Petraeovitex bambusetorum from Thailand If you have ever visited Bangkok, you may have seen this vine. A relative newcomer, this rare and hard-to-find vine is easy to cultivate, and is something that you most likely will be seeing more of. Although, tropical vines are not something that anyone can grow, due to space issues, this is one that will bloom if kept trained to a hoop or a trellis. In the glass house, this is the first year that I have grown it, but I am so pleased with it, that I have trained one on a pole that leads to the 16 foot cieling, and another in a large hanging basket. If you plant to try this plant (I only know of two retailers in the U.S. who carry it, Logees.com and Toptropicals, you will need to leave enough room for the blossom stems to hang, since they can hang as long at three feet down. The hanging bracts are a nice touch during the end of summer.
Fast growing tropical plants with magnificent late summer displays like this Clerodendron bungei, were at one time, only found only in botanic gardens, or private estate conservatory's with knowledgable staffs. Today, they are becoming readily available and can either be mail ordered or found at progressive fine garden centers. Adventurous home gardeners can find these alternatives to mums and hydrangeas with a little effort. A great way is to simply pay attention the next time you visit a botanic garden, and note what they are planting in containers for seasonal display. Popular publications like gardening magazines rarely show more unusual specimins since editors prefer to deliver content that not only is easlily available, but which is somewhat familiar. Trying something that is not only new to you, but new to anyone that you know, takes a leap of faith.
Still, many of these 'temperennials', a term coined by Dan Hinkley of the landmark yet now closed Heronswood Nursery, are affordable enought to be temporary yet perennial in more tropical areas. In the north, they can be allowed to grow fast all summer, and then freeze. The gardener simply needs to replace them in the spring by either taking cuttings in the fall and carrying them over indoors or buying new ones which sometimes is just easier, and better.
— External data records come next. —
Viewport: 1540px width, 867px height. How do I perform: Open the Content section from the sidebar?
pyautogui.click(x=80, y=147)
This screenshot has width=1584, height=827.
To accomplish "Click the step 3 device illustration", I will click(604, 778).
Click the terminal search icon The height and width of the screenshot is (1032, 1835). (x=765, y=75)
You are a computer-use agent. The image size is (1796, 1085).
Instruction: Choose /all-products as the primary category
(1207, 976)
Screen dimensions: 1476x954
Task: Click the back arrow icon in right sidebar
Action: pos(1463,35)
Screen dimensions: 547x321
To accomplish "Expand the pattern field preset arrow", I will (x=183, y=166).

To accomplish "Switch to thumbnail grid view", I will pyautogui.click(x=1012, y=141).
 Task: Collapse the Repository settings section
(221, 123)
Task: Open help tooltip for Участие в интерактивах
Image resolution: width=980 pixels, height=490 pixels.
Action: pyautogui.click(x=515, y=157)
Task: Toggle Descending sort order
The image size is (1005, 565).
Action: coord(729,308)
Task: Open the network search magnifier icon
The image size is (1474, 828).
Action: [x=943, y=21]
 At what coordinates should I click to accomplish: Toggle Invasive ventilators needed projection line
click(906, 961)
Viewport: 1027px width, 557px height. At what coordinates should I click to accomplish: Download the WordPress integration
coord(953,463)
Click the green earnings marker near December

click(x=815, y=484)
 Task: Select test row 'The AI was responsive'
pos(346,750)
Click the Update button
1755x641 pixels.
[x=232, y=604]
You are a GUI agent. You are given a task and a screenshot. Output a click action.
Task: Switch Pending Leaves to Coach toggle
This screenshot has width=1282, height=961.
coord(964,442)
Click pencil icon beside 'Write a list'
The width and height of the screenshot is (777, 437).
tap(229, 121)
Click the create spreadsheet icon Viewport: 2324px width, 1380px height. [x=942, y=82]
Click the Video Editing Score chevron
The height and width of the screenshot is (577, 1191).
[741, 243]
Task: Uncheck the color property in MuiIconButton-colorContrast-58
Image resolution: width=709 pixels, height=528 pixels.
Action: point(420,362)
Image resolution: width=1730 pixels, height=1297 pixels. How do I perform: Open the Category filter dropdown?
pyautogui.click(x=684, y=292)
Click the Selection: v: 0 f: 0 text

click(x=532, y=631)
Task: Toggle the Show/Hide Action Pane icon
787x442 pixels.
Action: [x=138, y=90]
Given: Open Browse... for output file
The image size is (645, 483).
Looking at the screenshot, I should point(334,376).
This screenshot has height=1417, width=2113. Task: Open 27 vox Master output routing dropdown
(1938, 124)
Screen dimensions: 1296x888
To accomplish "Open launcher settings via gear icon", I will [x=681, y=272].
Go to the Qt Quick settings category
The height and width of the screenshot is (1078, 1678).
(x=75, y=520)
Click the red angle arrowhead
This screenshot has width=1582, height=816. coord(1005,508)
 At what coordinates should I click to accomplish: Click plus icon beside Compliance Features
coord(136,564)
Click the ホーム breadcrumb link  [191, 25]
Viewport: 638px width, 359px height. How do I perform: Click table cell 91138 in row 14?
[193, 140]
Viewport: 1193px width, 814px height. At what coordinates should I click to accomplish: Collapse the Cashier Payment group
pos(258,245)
Regardless, if you what something different, and cool, this are the 'it'plants. They are all rage right now for home gardenering in the know. They can be found at the trediest of garden centers. Other disposable tropical annuals like Brugmansia, tropical salvia and many other tropical plants can be grown successfully in one season, with autumn as the season where they really strut thier stuff. Basically, they are treated as annuals, but unlike most annuals, these tropical plants deliver a punch that often is not seen in the late summer. Take many of the Clerodendron clan, for example.
Purchased as rooted cuttings in April, this Clerodendron bungei, a native of China and the Himalayas, starts off as nothing specia, a four inch cutting. Three cuttings were planted in a ten gallon pot, but by June, they grew quickly to about two feet tall. The growing point was pinched out, and one the hot and humid summer weather hit in July, the plants exploded into growth.
This C. bungei presents a new perspective to the late summer terrace.
Many tropical non-vining Clerodendron species that are more shrub-like in habit can successfully be grown in a single summer cycle, with the reward being spectacular hydrangea-like heads like these that are surprisingly fragrant and attract butterflies as well.
I will cut this plant back and move it back into the greenhouse, for the winter, since it is frost tender. There, is will send up new growth in late winter, where cuttings will be taken to start the cycle over again.